Following execution of a document alleged to be her last will in her solicitor’s office, the solicitor gave the deceased the original and a copy. A copy was retained by the solicitor. One of the named executor’s applied for a grant of probate using the solicitor’s copy of the will document, which is permitted under Rule 68 of the Probate Rules in South Australia. In conclusion, the Court was satisfied that the copy of the will was a complete and accurate copy, that the will was executed properly, that the original existed, and it had revoked any previous wills. The Court was also satisfied that anyone affected by the application for a grant of probate had been informed and had consented to it.
Missing, lost or misplaced wills – factors for consideration
Over time courts have laid down various factors in deciding cases on problems with missing, lost or misplaced wills. In certain circumstances a Court will recognise a missing original will and admit it to probate, however it has to be satisfied about a number of issues.

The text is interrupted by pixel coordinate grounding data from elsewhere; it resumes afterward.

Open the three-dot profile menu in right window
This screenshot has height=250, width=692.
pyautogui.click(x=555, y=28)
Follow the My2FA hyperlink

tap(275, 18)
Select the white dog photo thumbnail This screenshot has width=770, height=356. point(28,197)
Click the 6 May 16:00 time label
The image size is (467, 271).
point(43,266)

Among a long list of issues first and foremost is whether a document actually existed. If it did, what is the evidence of its validity – especially the evidence of the attesting witnesses, is the will genuinely missing or was it destroyed by the deceased in an act of revocation, that is to cancel it? What were the circumstances in which the alleged lost document was made; was it made freely and with the intention it was to be their final say on the disposal of their property, that is their “last will”? Had the deceased instructed a solicitor or trustee company to prepare the document?

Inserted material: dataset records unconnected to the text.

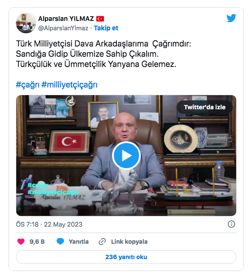This screenshot has width=252, height=277.
Task: Follow the account via Takip et
Action: coord(106,28)
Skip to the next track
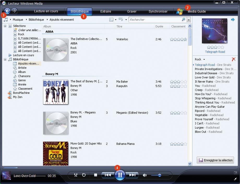This screenshot has height=184, width=240. [x=133, y=175]
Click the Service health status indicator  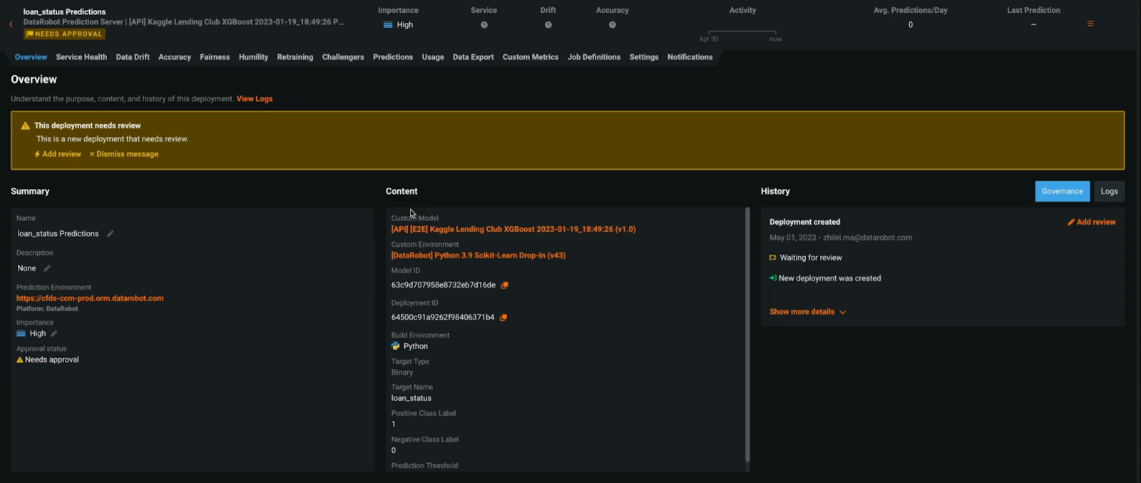point(483,25)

In the above South Australian case the Court said that missing wills have been the subject of considerable judicial commentary. The Court summarised the matters for consideration in the admission of a copy of a missing will to probate as follows:
- that the original will existed;
- that the original will was validly executed; or, if the original will does not fulfil the formalities required by legislation, that it satisfies the legislative requirements allowing it, as an informal will, to be admitted to probate;
- that there is evidence of the terms of the original will;
- that the copy of the will is an accurate and complete copy of the original will;
- that thorough searches have been conducted to find the original, including publishing advertisements regarding the missing original will;
- that the original will revoked all pre-existing wills;
- the circumstances surrounding the absence of the original will;
- that all persons affected by the application, if it is granted, know about it and have consented to the application; all having legal capacity;
- that the presumption the will might have been revoked does not arise.
On the matter of destroying a will, the Court said that the destruction of a will by someone other than the testator without the testator’s knowledge and consent, does not revoke (or cancel) a will.